## Directions for this task:
What's needed is an exact copy of the lines from the one that contains "You are a GUI" to the end of the data below, leaving the pictures out.

▼

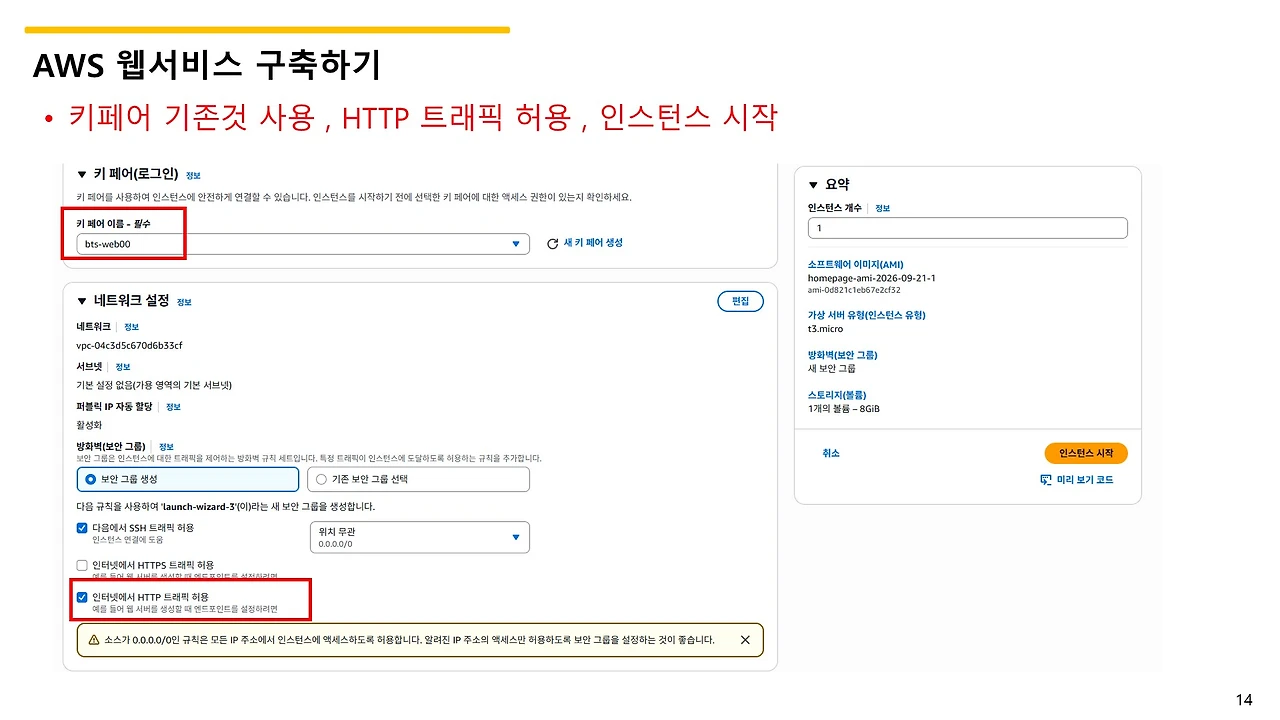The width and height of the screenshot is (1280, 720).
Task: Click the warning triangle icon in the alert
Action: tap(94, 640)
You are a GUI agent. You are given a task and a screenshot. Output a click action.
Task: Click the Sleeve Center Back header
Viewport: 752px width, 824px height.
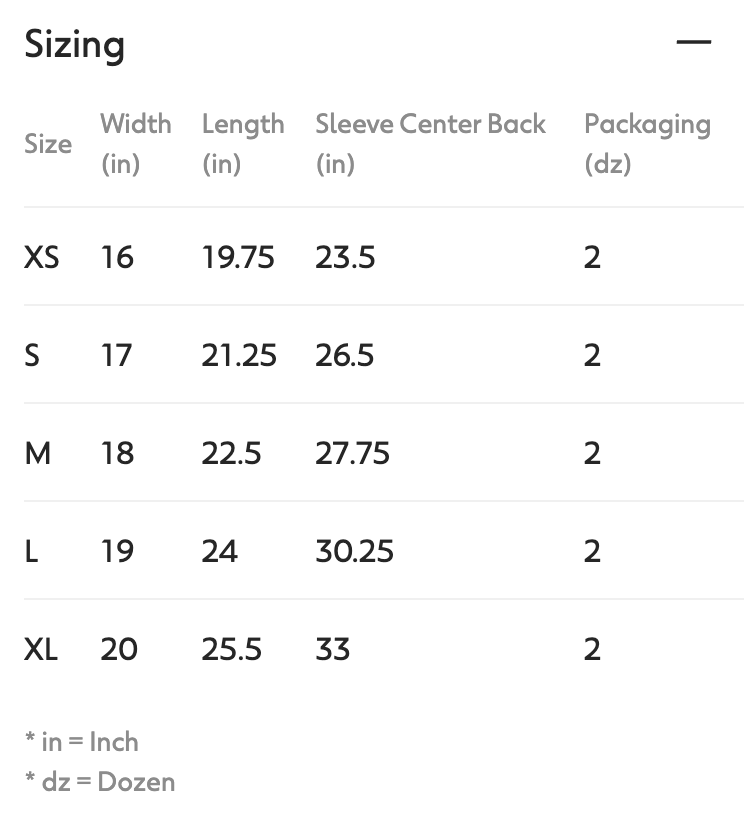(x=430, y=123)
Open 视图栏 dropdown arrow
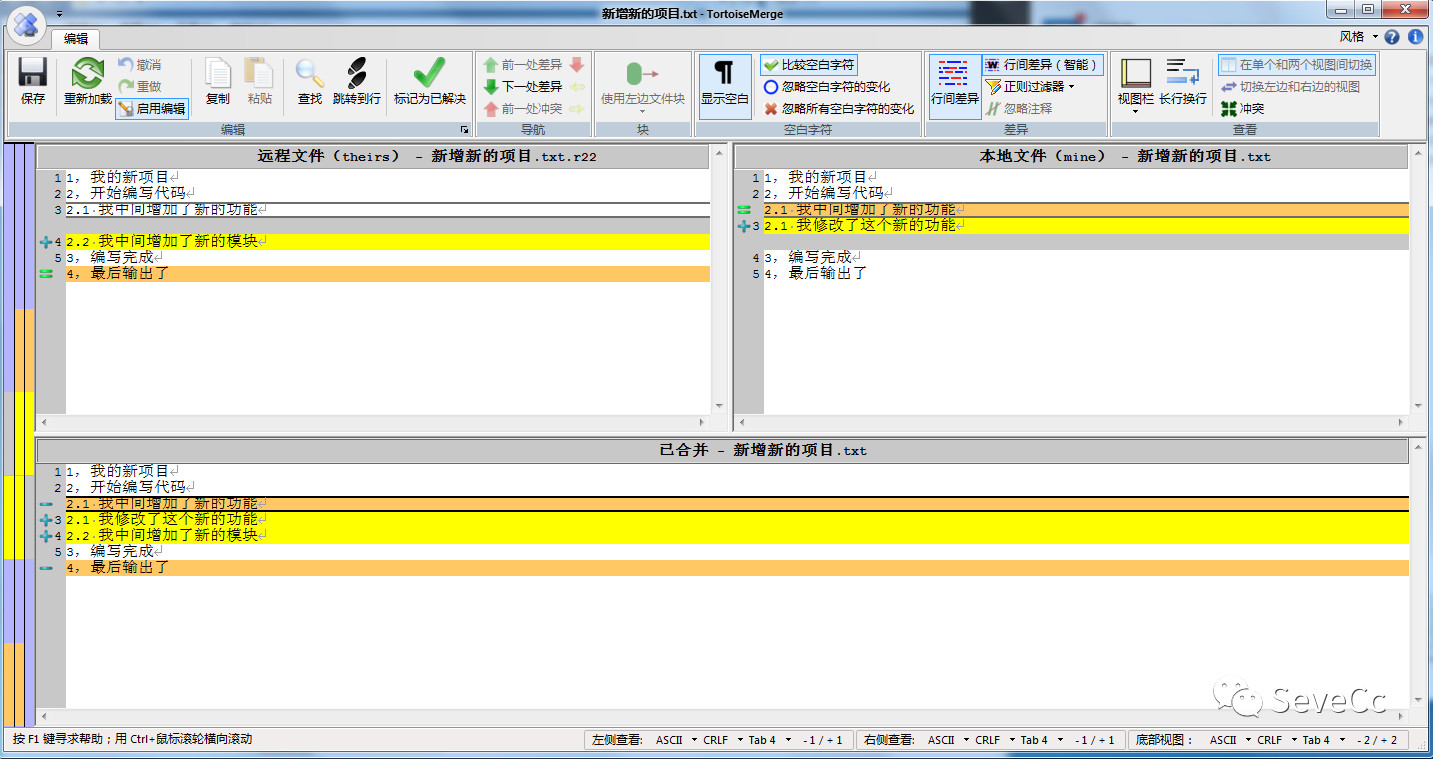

▲

## Written response:
You are a GUI agent. You are given a task and a screenshot. Output a click action.
Task: Click the Sleeve Center Back header
Viewport: 752px width, 824px height.
(x=430, y=123)
Open 视图栏 dropdown arrow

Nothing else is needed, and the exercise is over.